CLB2 mRNA decay is determined by its promoter. (A,B) An integration cassette used to create the strain is shown. Colors denote gene origins: ACT1, blue; DOA1 pale blue; CLB2 violet; selection marker, green. In the graphs, black circles: number of cytoplasmic CLB2 or DOA1 mRNAs/cell (N) +/− SEM determined by FISH, red circles: number of CLB2 or DOA1 nascent mRNAs/cell (m) +/− SEM determined by FISH, black line: mathematical fit to N, red line: mathematical fit to m. (A) CLB2 mRNA expressed from the ACT1 promoter: T = 66 s and a t_1/2 of 4.9 min (χ² = 32.4). (B) DOA1 mRNA expressed from the CLB2 promoter: T = 77 s, a pre-telophase/cytokinesis t_1/2 of 14.7 min and a telophase/cytokinesis t_1/2 of 0.9 min (χ²=32.5). In all graphs the x axis delineates duration of each cell cycle phase (min).
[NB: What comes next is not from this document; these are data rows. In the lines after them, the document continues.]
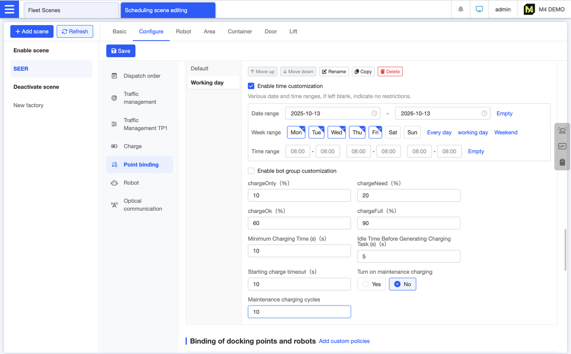Click Add custom policies link
The width and height of the screenshot is (571, 354).
344,341
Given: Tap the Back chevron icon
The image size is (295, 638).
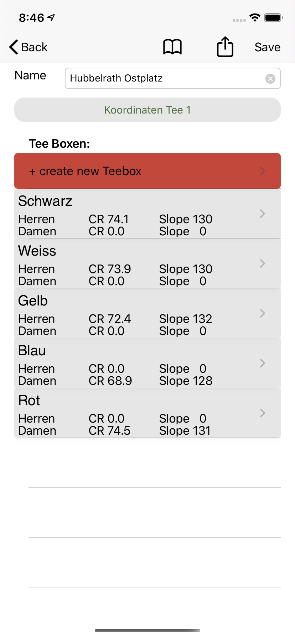Looking at the screenshot, I should 14,47.
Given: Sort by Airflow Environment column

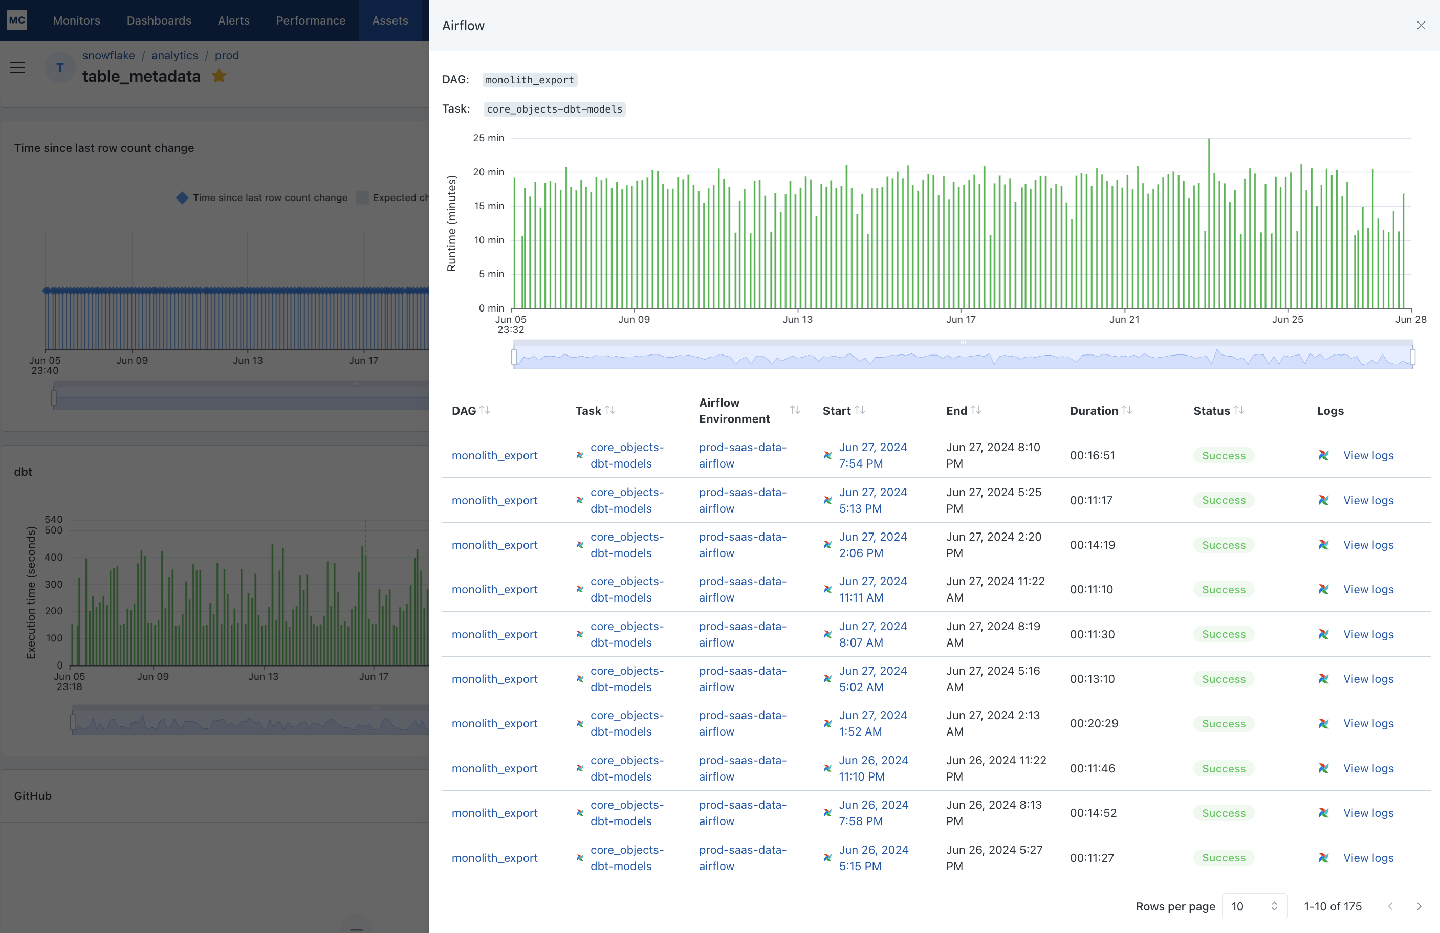Looking at the screenshot, I should (x=795, y=411).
M includes 3 cell cycle phases: P/M; ANA and T/C. Images of cells through the cell cycle are shown. Scale bar: 1 µm.

Figure 6

Dbf2p, but not Dbf20p, associates with SWI5 and CLB2 mRNA during transcription and regulates their mRNA stability. (A) RNA immunoprecipitation of SWI5 and CLB2 mRNAs with Dbf2p-TAP and Dbf20p-TAP from mitotic cells. Binding relative to Pab1p-TAP is shown. Significant enrichment relative to untagged cells is indicated (t-test; * p<0.05 and ** p<0.01). (B) The positions of PCR amplicons used in A–E for each gene are depicted (Table S5). (C–E) Dbf2p-TAP, Dbf20p-TAP and an untagged control were immunopurified from S phase (black bars) or mitotic cells (red bars). Association of these proteins to various regions of SWI5, CLB2, ACT1, and DOA1 genes was analyzed by qPCR. Data are represented as relative to binding to TEL V, a telomeric region in Chromosome V. In each panel, an average of three experiments with the SEM is shown. Significant enrichment relative to the S phase cells is indicated (t-test; * p<0.05). (F–I) Dbf2p and Dbf20p deletions affect SWI5 and CLB2 mRNA stability. Black circles: N +/− SEM, red circles: m +/− SEM, black line: mathematical fit to N, red line: mathematical fit to m. (F) SWI5 in ΔDBF2: T of 66 s, pre-mitotic t_1/2 = 4.3 min and a mitotic t_1/2 =2.8 min (χ² = 6.3) (G) SWI5 in ΔDBF20: T of 66 s, pre-mitotic t_1/2 =7.1 min and a mitotic t_1/2 =2.6 min (χ² = 18.9) (H) CLB2 in ΔDBF2: T of 63 s, pre-mitotic t_1/2 = 4.4 min and mitotic t_1/2 =3.4 min (χ² =115.7) (I) CLB2 in ΔDBF20: T of 63 s, pre-mitotic t_1/2 =7.8 min and a mitotic t_1/2 =2.2 min (χ² = 40.3). In all graphs the x axis delineates duration of each cell cycle phase (min). M includes P/M; ANA and T/C. See also Figure S5 and S6.

Figure 7

Model proposing the life path of SWI5 and CLB2 mRNAs. Dbf2p is recruited to the SWI5 and CLB2 promoters and is co-transcriptionally deposited onto SWI5 and CLB2 mRNAs. Once exported into the cytoplasm, SWI5 and CLB2 mRNA stability is additionally maintained by Dbf20p. During mitosis, Dbf2p is dephosphorylated (Toyn and Johnston, 1994), which could be a cell cycle progression signal to initiate decay possibly through regulation of the CCR4-NOT complex and deadenylation of the transcripts.